■ Exercise aim ■
Copy each line of the data exactly. Leave nothing out.
### Information provided
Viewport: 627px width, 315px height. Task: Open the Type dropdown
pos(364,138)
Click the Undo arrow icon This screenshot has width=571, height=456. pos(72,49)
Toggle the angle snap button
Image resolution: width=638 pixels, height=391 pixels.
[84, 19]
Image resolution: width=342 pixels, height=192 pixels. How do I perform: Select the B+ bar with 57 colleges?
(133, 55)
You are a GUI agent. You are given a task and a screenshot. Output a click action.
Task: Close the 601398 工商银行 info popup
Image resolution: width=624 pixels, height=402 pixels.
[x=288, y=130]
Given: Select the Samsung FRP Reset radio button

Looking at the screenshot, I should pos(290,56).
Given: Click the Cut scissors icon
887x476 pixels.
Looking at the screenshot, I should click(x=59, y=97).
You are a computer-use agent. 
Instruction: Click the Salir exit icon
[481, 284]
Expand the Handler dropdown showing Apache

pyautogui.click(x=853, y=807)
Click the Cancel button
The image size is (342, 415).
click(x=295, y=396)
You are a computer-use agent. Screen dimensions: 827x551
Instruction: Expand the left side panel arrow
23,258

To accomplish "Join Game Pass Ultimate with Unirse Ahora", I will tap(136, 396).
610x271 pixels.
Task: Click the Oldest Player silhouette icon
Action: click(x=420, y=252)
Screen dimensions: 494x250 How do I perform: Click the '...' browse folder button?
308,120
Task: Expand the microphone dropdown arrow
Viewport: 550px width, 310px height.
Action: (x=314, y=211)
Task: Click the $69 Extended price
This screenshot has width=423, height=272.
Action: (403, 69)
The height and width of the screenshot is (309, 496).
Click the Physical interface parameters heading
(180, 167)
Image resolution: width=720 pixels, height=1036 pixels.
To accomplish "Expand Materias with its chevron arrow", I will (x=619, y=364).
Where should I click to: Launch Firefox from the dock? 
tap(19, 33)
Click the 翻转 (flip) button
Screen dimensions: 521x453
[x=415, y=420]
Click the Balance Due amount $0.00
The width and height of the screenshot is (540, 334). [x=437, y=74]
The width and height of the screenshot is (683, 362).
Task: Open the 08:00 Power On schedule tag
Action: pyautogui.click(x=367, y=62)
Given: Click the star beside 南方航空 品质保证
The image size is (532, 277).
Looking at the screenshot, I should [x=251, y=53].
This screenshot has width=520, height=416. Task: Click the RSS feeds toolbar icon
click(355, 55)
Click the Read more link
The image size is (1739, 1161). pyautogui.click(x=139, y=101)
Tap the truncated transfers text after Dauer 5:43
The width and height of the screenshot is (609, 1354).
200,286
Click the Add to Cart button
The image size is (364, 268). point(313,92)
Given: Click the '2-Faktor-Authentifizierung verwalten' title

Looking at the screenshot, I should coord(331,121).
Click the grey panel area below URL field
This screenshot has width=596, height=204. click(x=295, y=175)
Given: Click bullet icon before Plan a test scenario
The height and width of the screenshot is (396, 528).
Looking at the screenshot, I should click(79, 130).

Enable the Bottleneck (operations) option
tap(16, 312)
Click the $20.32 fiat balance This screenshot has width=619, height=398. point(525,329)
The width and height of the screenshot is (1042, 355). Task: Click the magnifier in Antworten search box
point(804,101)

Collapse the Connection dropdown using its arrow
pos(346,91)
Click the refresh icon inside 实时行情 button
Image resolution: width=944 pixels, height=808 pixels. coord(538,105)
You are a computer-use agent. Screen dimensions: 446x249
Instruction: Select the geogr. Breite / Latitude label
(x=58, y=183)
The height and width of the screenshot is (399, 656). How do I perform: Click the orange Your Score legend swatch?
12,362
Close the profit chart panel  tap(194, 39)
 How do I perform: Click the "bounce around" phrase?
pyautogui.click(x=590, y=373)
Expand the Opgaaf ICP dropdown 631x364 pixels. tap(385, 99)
######
■ Output of the exercise ■
Viewport: 627px width, 315px height. Task: Open the Type dropdown
pos(364,138)
Click the Undo arrow icon This screenshot has width=571, height=456. pos(72,49)
Toggle the angle snap button
Image resolution: width=638 pixels, height=391 pixels.
[84, 19]
Image resolution: width=342 pixels, height=192 pixels. How do I perform: Select the B+ bar with 57 colleges?
(133, 55)
You are a GUI agent. You are given a task and a screenshot. Output a click action.
Task: Close the 601398 工商银行 info popup
Image resolution: width=624 pixels, height=402 pixels.
[x=288, y=130]
Given: Select the Samsung FRP Reset radio button

Looking at the screenshot, I should pos(290,56).
Given: Click the Cut scissors icon
887x476 pixels.
Looking at the screenshot, I should click(x=59, y=97).
You are a computer-use agent. 
Instruction: Click the Salir exit icon
[481, 284]
Expand the Handler dropdown showing Apache

pyautogui.click(x=853, y=807)
Click the Cancel button
The image size is (342, 415).
click(x=295, y=396)
You are a computer-use agent. Screen dimensions: 827x551
Instruction: Expand the left side panel arrow
23,258

To accomplish "Join Game Pass Ultimate with Unirse Ahora", I will tap(136, 396).
610x271 pixels.
Task: Click the Oldest Player silhouette icon
Action: click(x=420, y=252)
Screen dimensions: 494x250 How do I perform: Click the '...' browse folder button?
308,120
Task: Expand the microphone dropdown arrow
Viewport: 550px width, 310px height.
Action: (x=314, y=211)
Task: Click the $69 Extended price
This screenshot has width=423, height=272.
Action: (403, 69)
The height and width of the screenshot is (309, 496).
Click the Physical interface parameters heading
(180, 167)
Image resolution: width=720 pixels, height=1036 pixels.
To accomplish "Expand Materias with its chevron arrow", I will (x=619, y=364).
Where should I click to: Launch Firefox from the dock? 
tap(19, 33)
Click the 翻转 (flip) button
Screen dimensions: 521x453
[x=415, y=420]
Click the Balance Due amount $0.00
The width and height of the screenshot is (540, 334). [x=437, y=74]
The width and height of the screenshot is (683, 362).
Task: Open the 08:00 Power On schedule tag
Action: pyautogui.click(x=367, y=62)
Given: Click the star beside 南方航空 品质保证
The image size is (532, 277).
Looking at the screenshot, I should [x=251, y=53].
This screenshot has width=520, height=416. Task: Click the RSS feeds toolbar icon
click(355, 55)
Click the Read more link
The image size is (1739, 1161). pyautogui.click(x=139, y=101)
Tap the truncated transfers text after Dauer 5:43
The width and height of the screenshot is (609, 1354).
200,286
Click the Add to Cart button
The image size is (364, 268). point(313,92)
Given: Click the '2-Faktor-Authentifizierung verwalten' title

Looking at the screenshot, I should coord(331,121).
Click the grey panel area below URL field
This screenshot has width=596, height=204. click(x=295, y=175)
Given: Click bullet icon before Plan a test scenario
The height and width of the screenshot is (396, 528).
Looking at the screenshot, I should click(79, 130).

Enable the Bottleneck (operations) option
tap(16, 312)
Click the $20.32 fiat balance This screenshot has width=619, height=398. point(525,329)
The width and height of the screenshot is (1042, 355). Task: Click the magnifier in Antworten search box
point(804,101)

Collapse the Connection dropdown using its arrow
pos(346,91)
Click the refresh icon inside 实时行情 button
Image resolution: width=944 pixels, height=808 pixels. coord(538,105)
You are a computer-use agent. Screen dimensions: 446x249
Instruction: Select the geogr. Breite / Latitude label
(x=58, y=183)
The height and width of the screenshot is (399, 656). How do I perform: Click the orange Your Score legend swatch?
12,362
Close the profit chart panel  tap(194, 39)
 How do I perform: Click the "bounce around" phrase?
pyautogui.click(x=590, y=373)
Expand the Opgaaf ICP dropdown 631x364 pixels. tap(385, 99)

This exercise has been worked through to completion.